• Challenge 1
Reproduce verbatim the part of the passage on public pool liability that opens with the words containing "Posted Signs and" and closes with "sue for injuries.".

• Source

#####

Premises liability law will usually make owners of public pools, or pools in hotels / spas, liable for injuries suffered by parties who use the facility.  There is some exception depending on the contributing fault of the injured party and whether or not the party was a trespasser, but generally businesses that make pools open to paying guests or the general public will be responsible for injuries that occur in or around the pool – particularly if conditions are dangerous.  If you have been injured in a hotel or public pool, consult an experienced personal injury attorney before taking any action to recover money damages.

Parties Responsible in Public Swimming Pool Accidents

Liability in public swimming pool and spa accidents can be very complex. There are three main legal theories involved – negligence, product liability and premises liability.

Product Liability: If there was an actual problem with the swimming pool, or the equipment attached to the swimming pool, you might file a product liability lawsuit against the swimming pool manufacturers, retailers or distributors.

Negligence: If the equipment was improperly installed, you might have a cause of action in negligence against the installers. The owner of a swimming pool may also be found vicariously liable for the failures of its employees. For example, if a lifeguard’s negligence caused your injuries, the lifeguard’s employer would have to pay your damages. The cause of action could also be directly against the employer if it was a case of negligent hiring or training. For example, in hiring, the employer did not screen for the lifeguard’s ability, training, experience, or certification level. If a homeowner has hired a lifeguard to patrol a private pool, the claim would be based on the same type of allegations.

Premises Liability: A premises liability case can also be brought against pool owners and municipalities for a variety of inadequacies that cause injuries: lack of adequate warnings, poor or absent safety equipment, lack of safety fencing or alarms, and lack of supervision. Most swimming-related accidents are considered a premises liability lawsuit. A reasonably prudent owner – private and public – would take these precautions to control access to the pool or spa. Without these safeguards, the owner could find himself liable for damages that could run into six or seven figures.

An experienced attorney will be able to weed through the facts of the case and the relevant state law in order to identify the parties responsible for a swimming pool accident in a public or hotel / spa pool.

TIP: Actions of employees at public or hotel / spa pools that cause or contribute to swimming pool accidents can make the employer liable depending on the circumstances.  An experienced attorney will be able to identify if and how employee contributions to swimming pool injuries make the employer liable.

Posted Signs and Public Pool Liability

Posting a warning sign ostensibly places a degree of responsibility on the swimmer to look after his or her own safety. If the pool owner has acted reasonably in warning a swimmer of the possible perils of the pool, but the swimmer ignores the warnings by, for example, running around the pool despite warning signs, the pool owner will have a good defense should the swimmer sue for injuries.

#####

• Task data
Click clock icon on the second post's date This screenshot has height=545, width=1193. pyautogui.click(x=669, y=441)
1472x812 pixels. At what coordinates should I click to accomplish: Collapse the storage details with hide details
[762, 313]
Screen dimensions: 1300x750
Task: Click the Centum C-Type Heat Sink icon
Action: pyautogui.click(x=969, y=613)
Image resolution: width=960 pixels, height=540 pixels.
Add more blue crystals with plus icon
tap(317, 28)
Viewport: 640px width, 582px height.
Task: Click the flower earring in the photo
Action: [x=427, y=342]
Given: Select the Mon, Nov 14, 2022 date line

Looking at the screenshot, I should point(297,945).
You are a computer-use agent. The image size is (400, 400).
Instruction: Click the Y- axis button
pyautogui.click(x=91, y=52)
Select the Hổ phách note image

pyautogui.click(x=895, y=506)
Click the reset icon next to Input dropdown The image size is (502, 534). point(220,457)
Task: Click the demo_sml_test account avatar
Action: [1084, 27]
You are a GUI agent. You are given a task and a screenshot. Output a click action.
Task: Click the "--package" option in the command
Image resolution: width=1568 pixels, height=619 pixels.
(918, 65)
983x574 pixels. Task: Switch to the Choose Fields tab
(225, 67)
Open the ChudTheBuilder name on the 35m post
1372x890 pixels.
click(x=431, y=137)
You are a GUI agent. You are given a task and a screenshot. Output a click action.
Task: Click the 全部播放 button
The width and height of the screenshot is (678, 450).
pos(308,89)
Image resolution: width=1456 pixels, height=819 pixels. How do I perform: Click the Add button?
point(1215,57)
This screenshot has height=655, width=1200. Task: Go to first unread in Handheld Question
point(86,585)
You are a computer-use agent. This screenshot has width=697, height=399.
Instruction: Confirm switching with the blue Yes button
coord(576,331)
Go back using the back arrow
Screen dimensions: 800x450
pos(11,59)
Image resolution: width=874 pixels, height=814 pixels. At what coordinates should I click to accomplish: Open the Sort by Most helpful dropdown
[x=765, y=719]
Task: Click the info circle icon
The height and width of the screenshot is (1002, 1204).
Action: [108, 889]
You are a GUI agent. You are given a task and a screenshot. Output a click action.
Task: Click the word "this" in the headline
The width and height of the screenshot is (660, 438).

#####

• Challenge 2
Repeat verbatim the lines of the listing from the one containing "983x574 pixels. Task: Switch" through the end of the listing, both ends included.

• Output 1
Posted Signs and Public Pool Liability

Posting a warning sign ostensibly places a degree of responsibility on the swimmer to look after his or her own safety. If the pool owner has acted reasonably in warning a swimmer of the possible perils of the pool, but the swimmer ignores the warnings by, for example, running around the pool despite warning signs, the pool owner will have a good defense should the swimmer sue for injuries.

• Output 2
983x574 pixels. Task: Switch to the Choose Fields tab
(225, 67)
Open the ChudTheBuilder name on the 35m post
1372x890 pixels.
click(x=431, y=137)
You are a GUI agent. You are given a task and a screenshot. Output a click action.
Task: Click the 全部播放 button
The width and height of the screenshot is (678, 450).
pos(308,89)
Image resolution: width=1456 pixels, height=819 pixels. How do I perform: Click the Add button?
point(1215,57)
This screenshot has height=655, width=1200. Task: Go to first unread in Handheld Question
point(86,585)
You are a computer-use agent. This screenshot has width=697, height=399.
Instruction: Confirm switching with the blue Yes button
coord(576,331)
Go back using the back arrow
Screen dimensions: 800x450
pos(11,59)
Image resolution: width=874 pixels, height=814 pixels. At what coordinates should I click to accomplish: Open the Sort by Most helpful dropdown
[x=765, y=719]
Task: Click the info circle icon
The height and width of the screenshot is (1002, 1204).
Action: [108, 889]
You are a GUI agent. You are given a task and a screenshot. Output a click action.
Task: Click the word "this" in the headline
The width and height of the screenshot is (660, 438).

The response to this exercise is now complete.